La Cour de cassation rappelle que la déclaration de nationalité française fondée sur la possession d'état doit être faite dans un délai raisonnable après la connaissance de son extranéité. Un retard de 17 ans est jugé tardif, même si le demandeur contestait un jugement antérieur.

Décision de référence : cc • N° 19-19.028 • 2020-09-30 • Consulter la décision →

Imaginez : vous êtes propriétaire d'un appartement à Annecy, vous avez toujours pensé être Français, vous votez, vous payez vos impôts, vous avez un passeport. Un jour, l'administration vous annonce que vous ne l'êtes pas. Que faites-vous ? Vous vous dépêchez de régulariser, n'est-ce pas ? Pourtant, certains attendent des années. La Cour de cassation, dans un arrêt du 30 septembre 2020, vient de le rappeler : quand on sait qu'on n'est pas Français, il ne faut pas traîner pour réclamer la nationalité. Cette décision, qui concerne la possession d'état de Français (le fait d'avoir toujours été considéré comme Français par son entourage et l'administration), fixe une règle claire : le délai pour agir court à partir du moment où vous apprenez votre extranéité (le fait de ne pas être français). Et ce délai doit être « raisonnable ». Mais qu'est-ce qu'un délai raisonnable ? La réponse est dans cette affaire.

Les faits : une histoire comme il en arrive chaque jour

Monsieur X, un habitant de Cluses, a toujours vécu comme un Français. Il est né en France, ses parents sont français à ses yeux, il a toujours eu des papiers français. Pourtant, en 1996, un jugement déclare qu'il n'est pas Français. Monsieur X fait appel, mais la cour d'appel confirme le jugement en 1997. Il sait donc, depuis septembre 1996 au plus tard, qu'il est officiellement étranger. Que fait-il ? Rien, pendant plus de 17 ans. Ce n'est qu'en 2013 qu'il souscrit une déclaration de nationalité française sur le fondement de l'article 21-13 du code civil, qui permet à une personne ayant joui de la possession d'état de Français pendant les dix années précédant sa déclaration de réclamer la nationalité. Mais le tribunal de grande instance de Lyon, puis la cour d'appel de Lyon, jugent sa déclaration tardive. Pourquoi ? Parce qu'il a attendu trop longtemps après avoir appris son extranéité. Monsieur X se pourvoit en cassation, mais la Cour de cassation rejette son pourvoi. Elle confirme que le délai raisonnable pour agir a été largement dépassé.

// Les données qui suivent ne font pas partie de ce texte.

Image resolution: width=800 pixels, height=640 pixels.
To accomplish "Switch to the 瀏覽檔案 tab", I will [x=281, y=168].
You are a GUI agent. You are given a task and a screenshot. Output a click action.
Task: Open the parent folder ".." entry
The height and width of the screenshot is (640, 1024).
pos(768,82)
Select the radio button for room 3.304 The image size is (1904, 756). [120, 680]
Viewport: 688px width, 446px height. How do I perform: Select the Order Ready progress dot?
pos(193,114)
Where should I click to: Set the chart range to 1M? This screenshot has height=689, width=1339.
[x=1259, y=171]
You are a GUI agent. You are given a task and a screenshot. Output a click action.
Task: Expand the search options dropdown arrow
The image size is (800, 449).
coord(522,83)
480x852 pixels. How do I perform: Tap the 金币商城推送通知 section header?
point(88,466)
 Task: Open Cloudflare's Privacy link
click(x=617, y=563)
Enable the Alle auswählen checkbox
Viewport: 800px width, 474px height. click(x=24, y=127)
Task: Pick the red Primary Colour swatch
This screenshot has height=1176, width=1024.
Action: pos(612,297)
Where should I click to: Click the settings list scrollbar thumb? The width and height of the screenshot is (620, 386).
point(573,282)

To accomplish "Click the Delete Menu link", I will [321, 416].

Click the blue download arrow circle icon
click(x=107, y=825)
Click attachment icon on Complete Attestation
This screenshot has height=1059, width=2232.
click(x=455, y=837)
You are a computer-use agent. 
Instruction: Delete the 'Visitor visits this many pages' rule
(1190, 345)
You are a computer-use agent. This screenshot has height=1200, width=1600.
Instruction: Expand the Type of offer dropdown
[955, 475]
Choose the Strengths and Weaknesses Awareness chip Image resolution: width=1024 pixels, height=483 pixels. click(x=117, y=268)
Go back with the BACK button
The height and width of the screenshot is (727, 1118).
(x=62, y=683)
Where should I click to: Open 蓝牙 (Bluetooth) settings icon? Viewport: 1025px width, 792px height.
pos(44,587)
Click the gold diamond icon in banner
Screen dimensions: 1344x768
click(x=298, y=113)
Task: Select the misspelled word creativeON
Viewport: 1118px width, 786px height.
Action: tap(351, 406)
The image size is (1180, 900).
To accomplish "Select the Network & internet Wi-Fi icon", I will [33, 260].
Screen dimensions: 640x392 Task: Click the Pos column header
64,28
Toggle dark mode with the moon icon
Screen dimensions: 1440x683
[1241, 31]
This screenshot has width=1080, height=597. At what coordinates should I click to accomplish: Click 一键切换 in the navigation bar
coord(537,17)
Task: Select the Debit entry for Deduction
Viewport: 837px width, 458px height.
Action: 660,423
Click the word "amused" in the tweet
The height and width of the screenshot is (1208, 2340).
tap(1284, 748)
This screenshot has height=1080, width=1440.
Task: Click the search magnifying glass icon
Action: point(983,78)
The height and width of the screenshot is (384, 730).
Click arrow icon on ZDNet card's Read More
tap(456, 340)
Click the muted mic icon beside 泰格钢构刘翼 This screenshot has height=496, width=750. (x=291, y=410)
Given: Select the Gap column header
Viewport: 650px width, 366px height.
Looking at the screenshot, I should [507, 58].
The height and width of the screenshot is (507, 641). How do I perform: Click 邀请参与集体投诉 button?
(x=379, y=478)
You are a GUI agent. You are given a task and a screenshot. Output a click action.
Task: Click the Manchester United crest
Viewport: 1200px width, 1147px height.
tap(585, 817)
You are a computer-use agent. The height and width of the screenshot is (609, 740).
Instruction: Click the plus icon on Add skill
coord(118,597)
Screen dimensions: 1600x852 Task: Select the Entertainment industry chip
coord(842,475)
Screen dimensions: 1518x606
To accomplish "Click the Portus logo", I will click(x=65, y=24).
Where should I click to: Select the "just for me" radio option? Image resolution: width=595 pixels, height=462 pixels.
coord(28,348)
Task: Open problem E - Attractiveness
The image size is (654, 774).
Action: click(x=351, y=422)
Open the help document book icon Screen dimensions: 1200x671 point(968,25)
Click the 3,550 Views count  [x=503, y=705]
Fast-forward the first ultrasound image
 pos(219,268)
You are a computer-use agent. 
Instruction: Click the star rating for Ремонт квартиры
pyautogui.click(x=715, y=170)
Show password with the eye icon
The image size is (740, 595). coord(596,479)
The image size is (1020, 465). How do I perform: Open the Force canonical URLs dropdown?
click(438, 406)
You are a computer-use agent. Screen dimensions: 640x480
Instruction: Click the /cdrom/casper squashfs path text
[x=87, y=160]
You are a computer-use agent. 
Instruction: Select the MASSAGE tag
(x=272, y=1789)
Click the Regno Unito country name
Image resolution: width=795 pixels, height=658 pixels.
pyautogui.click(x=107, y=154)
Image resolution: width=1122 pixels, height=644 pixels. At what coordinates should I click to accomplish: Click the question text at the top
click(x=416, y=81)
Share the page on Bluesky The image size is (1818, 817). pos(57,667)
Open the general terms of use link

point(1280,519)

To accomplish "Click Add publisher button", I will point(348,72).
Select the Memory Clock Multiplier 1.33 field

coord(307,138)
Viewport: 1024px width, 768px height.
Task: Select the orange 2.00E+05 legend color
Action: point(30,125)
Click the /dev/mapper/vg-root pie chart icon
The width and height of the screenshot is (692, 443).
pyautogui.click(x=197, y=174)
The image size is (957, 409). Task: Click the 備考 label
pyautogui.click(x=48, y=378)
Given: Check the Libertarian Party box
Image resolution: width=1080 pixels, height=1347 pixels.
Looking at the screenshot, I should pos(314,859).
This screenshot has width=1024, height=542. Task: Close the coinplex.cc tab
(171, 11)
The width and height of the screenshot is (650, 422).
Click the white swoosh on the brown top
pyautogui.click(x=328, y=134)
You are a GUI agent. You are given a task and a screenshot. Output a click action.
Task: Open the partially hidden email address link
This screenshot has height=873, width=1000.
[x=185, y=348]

Le raisonnement de la juridiction — décortiqué

L'article 21-13 du code civil prévoit que « peut réclamer la nationalité française par déclaration la personne qui a joui, d'une façon constante, de la possession d'état de Français pendant les dix années précédant sa déclaration ». Mais cette déclaration doit être faite dans un délai raisonnable à compter de la connaissance de son extranéité (le fait de savoir qu'on n'est pas français). La Cour de cassation, dans cet arrêt, précise ce que signifie « délai raisonnable ». En l'espèce, Monsieur X savait depuis 1996 qu'il n'était pas Français. Il a attendu 17 ans pour agir. Les juges estiment que ce délai n'est pas raisonnable, car il n'a fourni aucune explication valable pour justifier une si longue attente. Il ne pouvait pas non plus prétendre ignorer le jugement de 1996 puisqu'il en avait fait appel. Autrement dit, le point de départ du délai est la date à laquelle la personne a connaissance de son extranéité, et non la date à laquelle elle accepte cette situation. Ce que peu de gens savent, c'est que même si vous contestez un jugement, vous êtes réputé connaître la décision dès qu'elle est rendue. Dans ma pratique, j'ai rencontré des dossiers où des personnes attendaient des années avant de régulariser, pensant que le temps jouait en leur faveur. Cet arrêt montre que c'est l'inverse.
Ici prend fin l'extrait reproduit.